Il sondaggio congiunturale promosso dagli economisti di impresa (Gei), a cui hanno partecipato 120 economisti attivi nelle imprese, nelle associazioni e nei centri di ricerca, evidenzia il sentiment di incertezza che accompagna l’economia italiana e quella europea. I tre quarti delle risposte pervenute confermano le previsioni della Commissione Ue sulla crescita del Pil nel 2023, mentre la quota rimanente si divide equamente tra chi si dichiara più ottimista o più pessimista della stima comunitaria.
Il tema di maggiore attualità, quello relativo all’inflazione, vede primeggiare la visione pessimista, che ipotizza un’inflazione che permane elevata nei prossimi anni (4-5% per 3-4 anni), rispetto alle aspettative di veloce discesa dell’inflazione nel corso del 2023-2024, scelte solo da un quinto dei partecipanti. Le previsioni sul dato puntuale di dicembre 2023 sono infatti determinate da più della metà dei rispondenti che ipotizzano un’inflazione superiore al 5%, mentre quasi il 40% indica un dato compreso tra il 4 e il 5% e solo un decimo del totale ipotizza un’inflazione al di sotto del 4%.
Per il governo zero scossoni
Il quadro politico viene previsto pienamente stabile da quasi tutti, con solo il 7% che evidenzia il rischio di elezioni/rimpasti nel corso del 2024. La domanda sull’altro grande oggetto di discussione, e cioè la guerra causata dall’invasione dell’Ucraina, si risolve nel pessimistico pronostico che essa non finirà nel 2023, che coinvolge i tre quarti dei partecipanti, mentre solo un quarto ha la fondata speranza che quest’anno ci sarà un
armistizio o una pace più o meno durevole.

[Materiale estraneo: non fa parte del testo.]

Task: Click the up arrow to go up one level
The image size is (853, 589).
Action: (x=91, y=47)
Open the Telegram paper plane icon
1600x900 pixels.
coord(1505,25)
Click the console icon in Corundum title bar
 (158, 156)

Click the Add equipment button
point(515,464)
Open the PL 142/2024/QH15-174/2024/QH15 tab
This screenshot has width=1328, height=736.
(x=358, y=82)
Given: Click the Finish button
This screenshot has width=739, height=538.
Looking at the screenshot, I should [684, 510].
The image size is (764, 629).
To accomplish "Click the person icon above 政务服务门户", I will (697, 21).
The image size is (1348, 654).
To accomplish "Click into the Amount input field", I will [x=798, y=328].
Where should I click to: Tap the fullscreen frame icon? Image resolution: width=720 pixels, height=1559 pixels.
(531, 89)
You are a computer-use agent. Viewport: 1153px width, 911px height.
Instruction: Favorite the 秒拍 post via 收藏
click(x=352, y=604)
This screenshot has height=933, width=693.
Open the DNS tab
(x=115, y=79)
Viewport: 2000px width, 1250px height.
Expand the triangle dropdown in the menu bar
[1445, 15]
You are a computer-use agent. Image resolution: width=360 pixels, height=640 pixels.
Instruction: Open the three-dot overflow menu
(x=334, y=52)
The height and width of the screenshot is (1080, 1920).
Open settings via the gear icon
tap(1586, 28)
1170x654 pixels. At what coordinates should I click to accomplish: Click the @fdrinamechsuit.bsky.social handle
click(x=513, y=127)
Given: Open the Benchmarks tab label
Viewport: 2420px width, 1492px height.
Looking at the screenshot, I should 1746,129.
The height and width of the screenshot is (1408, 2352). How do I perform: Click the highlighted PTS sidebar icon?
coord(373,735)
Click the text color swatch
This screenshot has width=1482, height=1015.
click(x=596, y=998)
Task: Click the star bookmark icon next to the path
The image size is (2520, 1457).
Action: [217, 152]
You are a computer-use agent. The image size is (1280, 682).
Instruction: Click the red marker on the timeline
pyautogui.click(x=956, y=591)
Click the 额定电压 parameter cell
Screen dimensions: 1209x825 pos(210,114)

Sull’impatto che la guerra avrà sull’economia italiana e europea le posizioni sono più diversificate, con la maggioranza che continua a vederne soprattutto l’impatto negativo, mentre è più interessante notare il terzo degli intervistati che sottolinea il ritorno dei costi energetici ai valori antecedenti il 24 febbraio 2022, l’assuefazione del pubblico alle notizie drammatiche che continuano ad arrivare dal fronte ucraino, il minor impatto psicologico sull’incertezza dei consumi e degli investimenti. Una manciata di risposte (6%) si spinge addirittura oltre, interpretando con molta disinvoltura l’approccio neo-keynesiano: aumenta la spesa pubblica europea (per i rifugiati, per gli aiuti all’Ucraina, per le spese militari) e si genera nuovo Pil.
Ottimismo sul Patto di stabilità Ue
Con riferimento all’ambito europeo, si prevede che la negoziazione sul Patto di Stabilità e Crescita generi un risultato positivo, caratterizzato da una maggiore flessibilità, nell’80% delle risposte, con i “pessimisti” (che potremmo giudicare semplicemente come “più realisti”) fermi ad un quinto del totale. Percentuali leggermente diverse si fronteggiano nelle aspettative sulla politica monetaria della Bce, con i due terzi del totale che si attendono aumenti molto graduali dei tassi, attenti a non raffreddare troppo l’economia, e solo un terzo che ipotizza una Bce che interviene con un forte e rapido aumento dei tassi.
Infine, la visione su globalizzazione, commercio internazionale e supply chain mondiale: metà delle risposte non vede grandi cambiamenti nel corso del 2023, in attesa di eventi più concreti che possano far presagire un mondo più diviso in blocchi regionali rispetto al passato pre-guerra (o pre-Covid). Un decimo stima addirittura un continuo aumento della globalizzazione, mentre il restante 40% formula l’ipotesi del rallentamento del commercio est-ovest, del processo di reshoring/nearshoring, della regionalizzazione delle aperture commerciali.